• **DATA EXCERPTS**
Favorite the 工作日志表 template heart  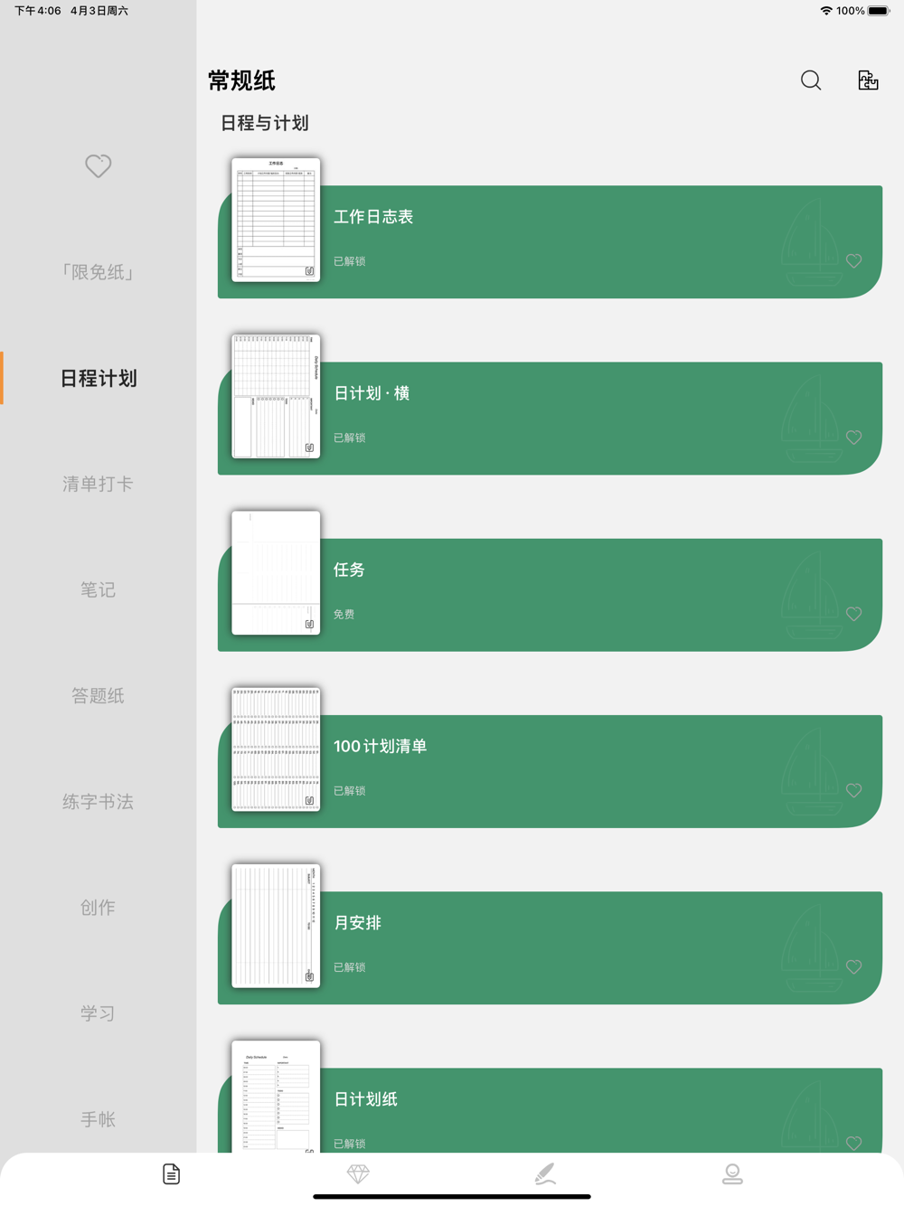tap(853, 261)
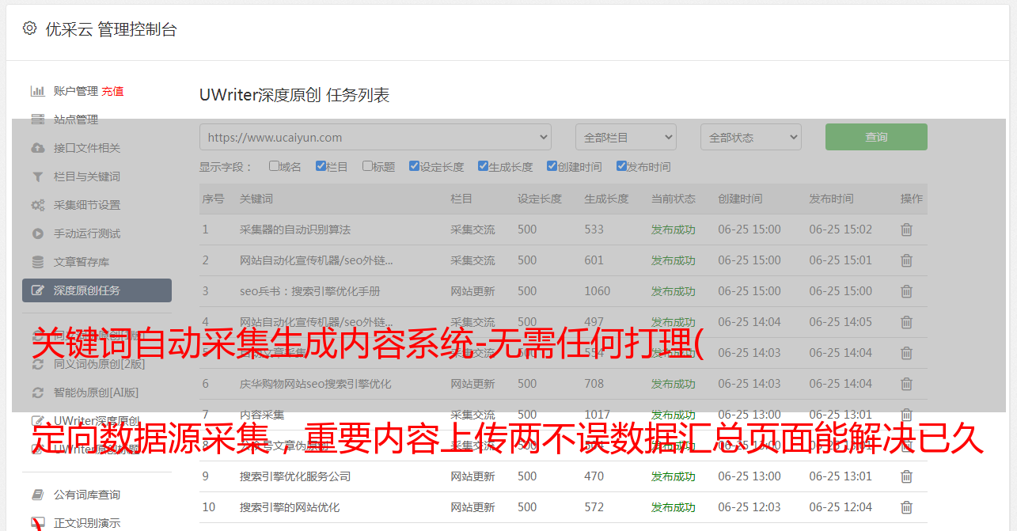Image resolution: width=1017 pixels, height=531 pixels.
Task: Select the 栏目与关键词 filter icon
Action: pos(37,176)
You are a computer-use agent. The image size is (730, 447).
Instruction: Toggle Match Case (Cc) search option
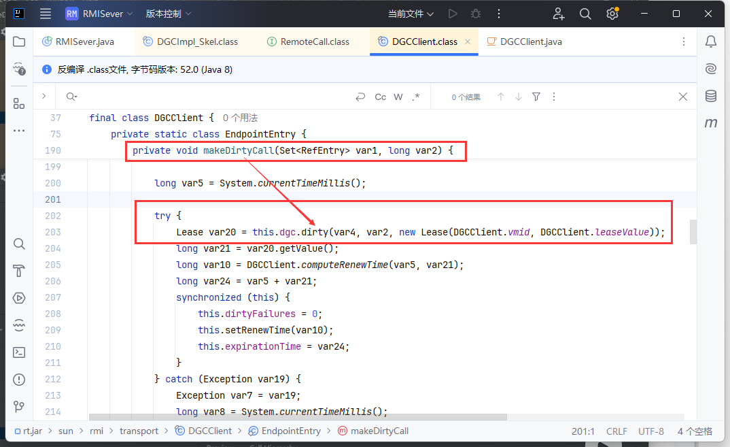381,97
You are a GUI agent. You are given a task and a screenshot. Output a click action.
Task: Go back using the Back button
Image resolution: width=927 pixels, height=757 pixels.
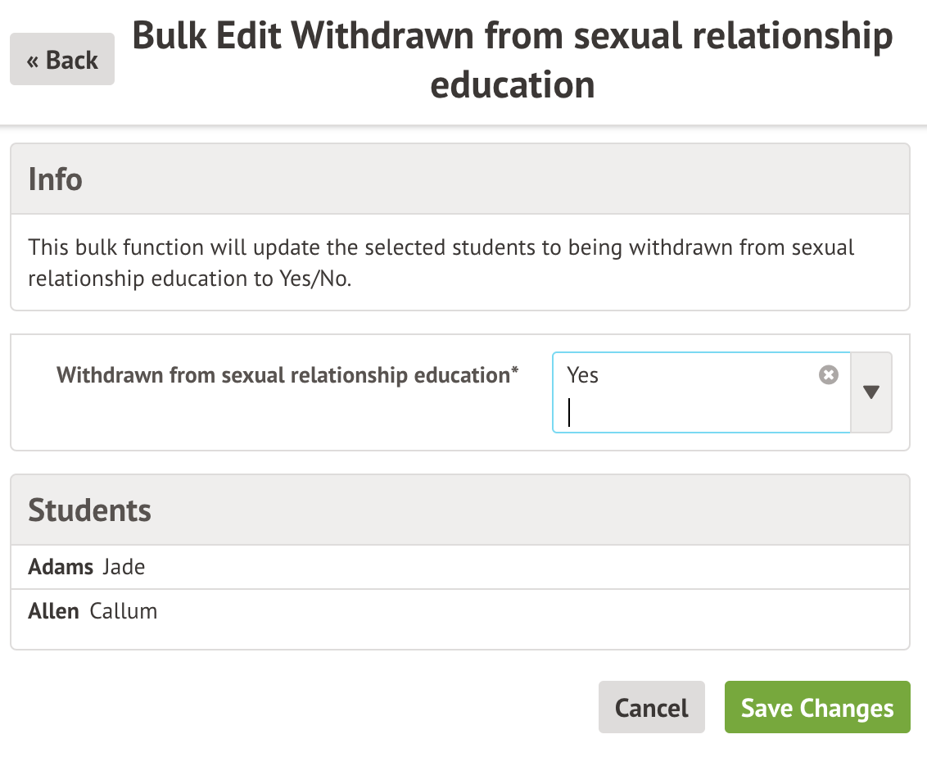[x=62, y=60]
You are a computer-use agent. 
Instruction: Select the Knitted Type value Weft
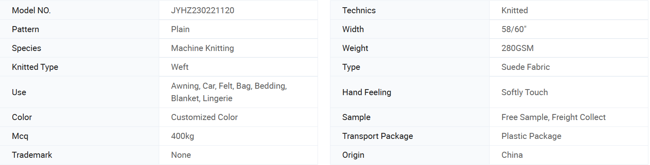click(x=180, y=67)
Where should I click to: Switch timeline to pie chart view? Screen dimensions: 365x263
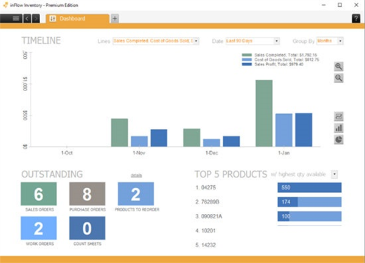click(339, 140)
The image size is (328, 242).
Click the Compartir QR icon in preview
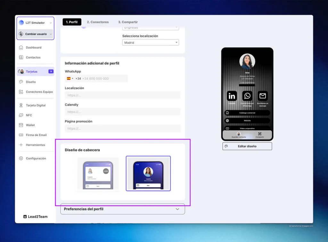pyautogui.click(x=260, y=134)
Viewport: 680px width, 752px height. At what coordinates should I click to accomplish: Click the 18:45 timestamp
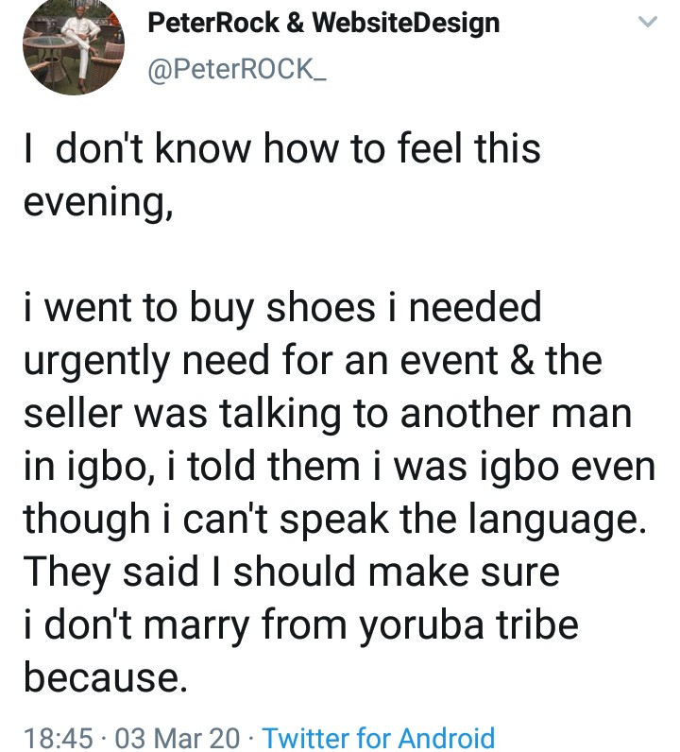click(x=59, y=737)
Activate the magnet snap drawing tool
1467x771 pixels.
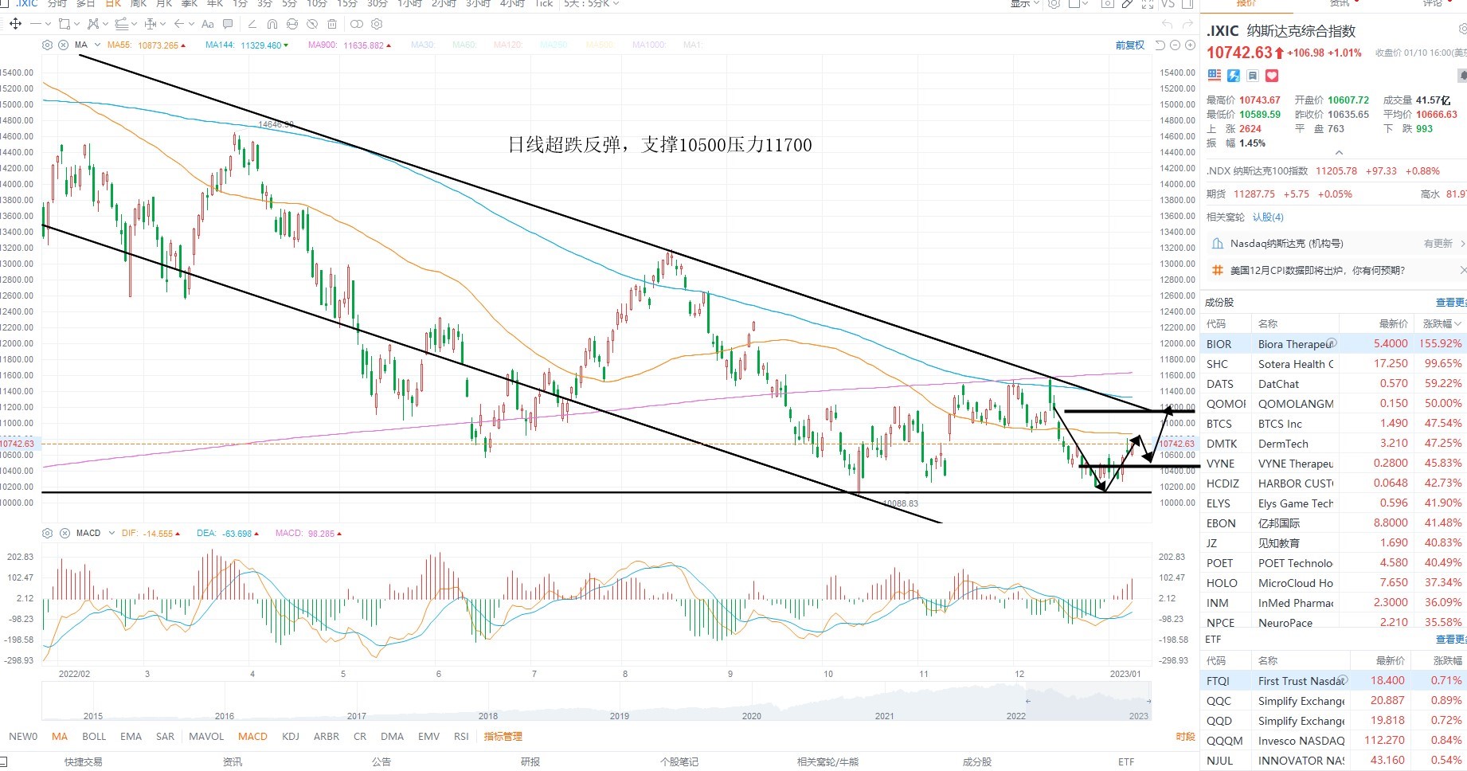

• **ACTIVITY**
Transcribe every line from the one with "Activate the magnet snap drawing tool" to the last line of the records above, exactly, excluding pictures.

• **TASK SOLUTION**
Activate the magnet snap drawing tool
1467x771 pixels.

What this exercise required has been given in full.